• [PROBLEM DETAILS]: Nothing in the records may be changed; reproduce all of them.

• [DATA FOR REVIEW]:
= = =
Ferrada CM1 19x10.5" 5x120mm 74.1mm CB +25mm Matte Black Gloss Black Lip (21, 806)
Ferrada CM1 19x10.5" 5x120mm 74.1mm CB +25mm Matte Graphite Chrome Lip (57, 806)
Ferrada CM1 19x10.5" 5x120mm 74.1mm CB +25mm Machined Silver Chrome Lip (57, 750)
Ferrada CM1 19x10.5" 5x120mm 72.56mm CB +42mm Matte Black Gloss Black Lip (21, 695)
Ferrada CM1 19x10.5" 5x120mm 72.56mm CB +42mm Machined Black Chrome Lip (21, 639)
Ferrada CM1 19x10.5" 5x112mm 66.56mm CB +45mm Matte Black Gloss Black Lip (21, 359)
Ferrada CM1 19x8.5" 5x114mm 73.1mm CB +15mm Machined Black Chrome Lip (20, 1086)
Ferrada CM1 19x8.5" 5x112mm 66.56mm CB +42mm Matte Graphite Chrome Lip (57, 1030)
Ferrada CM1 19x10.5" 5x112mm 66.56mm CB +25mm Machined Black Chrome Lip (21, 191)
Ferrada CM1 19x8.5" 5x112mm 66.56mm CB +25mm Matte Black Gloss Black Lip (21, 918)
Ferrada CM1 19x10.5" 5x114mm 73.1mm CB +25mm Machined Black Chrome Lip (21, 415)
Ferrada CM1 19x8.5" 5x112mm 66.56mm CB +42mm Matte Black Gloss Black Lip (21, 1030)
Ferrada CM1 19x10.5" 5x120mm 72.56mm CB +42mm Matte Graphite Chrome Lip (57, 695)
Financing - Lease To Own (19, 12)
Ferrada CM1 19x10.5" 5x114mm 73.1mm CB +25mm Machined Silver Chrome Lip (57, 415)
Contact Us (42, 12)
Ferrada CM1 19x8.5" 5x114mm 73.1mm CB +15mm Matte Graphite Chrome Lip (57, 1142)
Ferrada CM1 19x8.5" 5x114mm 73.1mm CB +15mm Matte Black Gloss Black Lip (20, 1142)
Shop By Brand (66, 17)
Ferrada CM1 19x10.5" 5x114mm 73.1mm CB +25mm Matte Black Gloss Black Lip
= = =
• [TASK RESPONSE]:
Ferrada CM1 19x10.5" 5x120mm 74.1mm CB +25mm Matte Black Gloss Black Lip (21, 806)
Ferrada CM1 19x10.5" 5x120mm 74.1mm CB +25mm Matte Graphite Chrome Lip (57, 806)
Ferrada CM1 19x10.5" 5x120mm 74.1mm CB +25mm Machined Silver Chrome Lip (57, 750)
Ferrada CM1 19x10.5" 5x120mm 72.56mm CB +42mm Matte Black Gloss Black Lip (21, 695)
Ferrada CM1 19x10.5" 5x120mm 72.56mm CB +42mm Machined Black Chrome Lip (21, 639)
Ferrada CM1 19x10.5" 5x112mm 66.56mm CB +45mm Matte Black Gloss Black Lip (21, 359)
Ferrada CM1 19x8.5" 5x114mm 73.1mm CB +15mm Machined Black Chrome Lip (20, 1086)
Ferrada CM1 19x8.5" 5x112mm 66.56mm CB +42mm Matte Graphite Chrome Lip (57, 1030)
Ferrada CM1 19x10.5" 5x112mm 66.56mm CB +25mm Machined Black Chrome Lip (21, 191)
Ferrada CM1 19x8.5" 5x112mm 66.56mm CB +25mm Matte Black Gloss Black Lip (21, 918)
Ferrada CM1 19x10.5" 5x114mm 73.1mm CB +25mm Machined Black Chrome Lip (21, 415)
Ferrada CM1 19x8.5" 5x112mm 66.56mm CB +42mm Matte Black Gloss Black Lip (21, 1030)
Ferrada CM1 19x10.5" 5x120mm 72.56mm CB +42mm Matte Graphite Chrome Lip (57, 695)
Financing - Lease To Own (19, 12)
Ferrada CM1 19x10.5" 5x114mm 73.1mm CB +25mm Machined Silver Chrome Lip (57, 415)
Contact Us (42, 12)
Ferrada CM1 19x8.5" 5x114mm 73.1mm CB +15mm Matte Graphite Chrome Lip (57, 1142)
Ferrada CM1 19x8.5" 5x114mm 73.1mm CB +15mm Matte Black Gloss Black Lip (20, 1142)
Shop By Brand (66, 17)
Ferrada CM1 19x10.5" 5x114mm 73.1mm CB +25mm Matte Black Gloss Black Lip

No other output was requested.